2. MICHAEL B. JORDAN
You know him from “The Wire,” where he played the doomed Wallace and from “Friday Night Lights,” “All My Children,” and “Parenthood” but “Fruitvale Station” is Jordan’s breakout film. As Grant, Jordan, 26, gives just the right amount of vulnerability and bravado as any young man trying to get it together would have. He is in virtually every frame of “Fruitvale Station” and he makes the best of the screen time by offering a portrayal of Grant that is heartbreakingly realistic. Oscar buzz is surrounding him already, although he will face extremely stiff competition this year with Brits Idris Elba and Chiwetel Ejiofor coming with not one, but three movies that have “Oscar-worthy” written all over them. Not that we’d mind seeing that historic moment.
3. OCTAVIA SPENCER
The Oscar winner is certainly making up for lost time. She’s been on the Hollywood scene for a good minute but after her award-winning performance in “The Help” she’s experiencing the kind of opportunities that usually go to better-known actresses. She has her agent to thank for “Fruitvale Station,” though, since at first she didn’t think she wanted to play the character of Wanda Johnson, Grant’s mother. Fortunately, her agent prevailed. Her portrayal of both a tough and loving mother is the kind that Oscar voters go for and could net her another Supporting Actress nod.
4. TRAYVON MARTIN
Do you love a black man? Then this is the movie you should take one to. Like Trayvon Martin, Grant was murdered based on his complexion, not because he did anything to warrant his death.
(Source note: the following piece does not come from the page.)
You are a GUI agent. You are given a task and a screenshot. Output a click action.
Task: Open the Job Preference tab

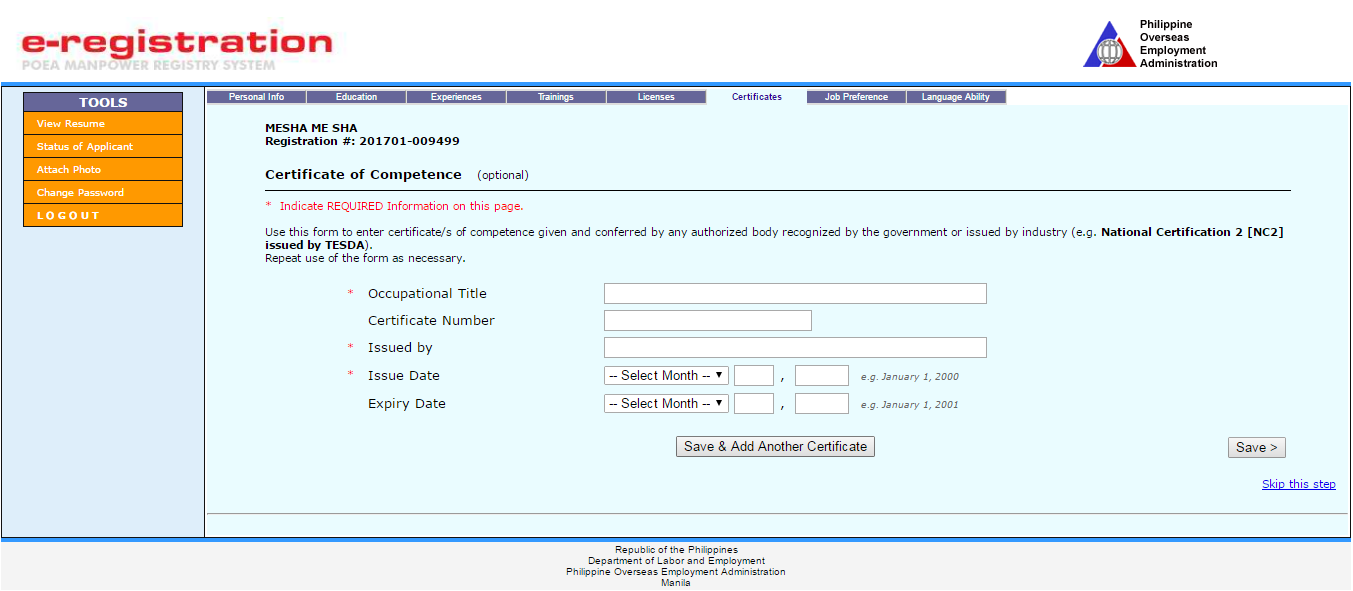[856, 96]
Cell phone footage of the killing of an unarmed man led to protests in the Bay Area and ultimately his murderer, former BART police officer Johannes Mehserle was convicted of involuntary manslaughter. Sadly, though, Mehserle is a free man today. While it may be hard for a black man to watch as it’s a disheartening look at how vulnerable they truly are, it’s worth seeing even if just for the discussion it may generate.
5. SUPPORT A GOOD MOVIE
You know those black movies that launch campaigns to get people to “support black movies” and then you go to the movie and you realize it kinda…sucks? Well, this is not one of those movies. Coogler tells an unsentimental story with a deft hand. Given a different set of circumstances, “Fruitvale Station” could have been an intimate portrait of the struggles of one black man attempting to navigate his relationships and the world despite daunting obstacles. Instead, it’s a portrait of a man, interrupted, and sadly reflects several other similar situations around the country. “Fruitvale Station” stands on its own as compelling filmmaking and is a moving portrait of a man prevented from evolving through circumstances he didn’t anticipate or create.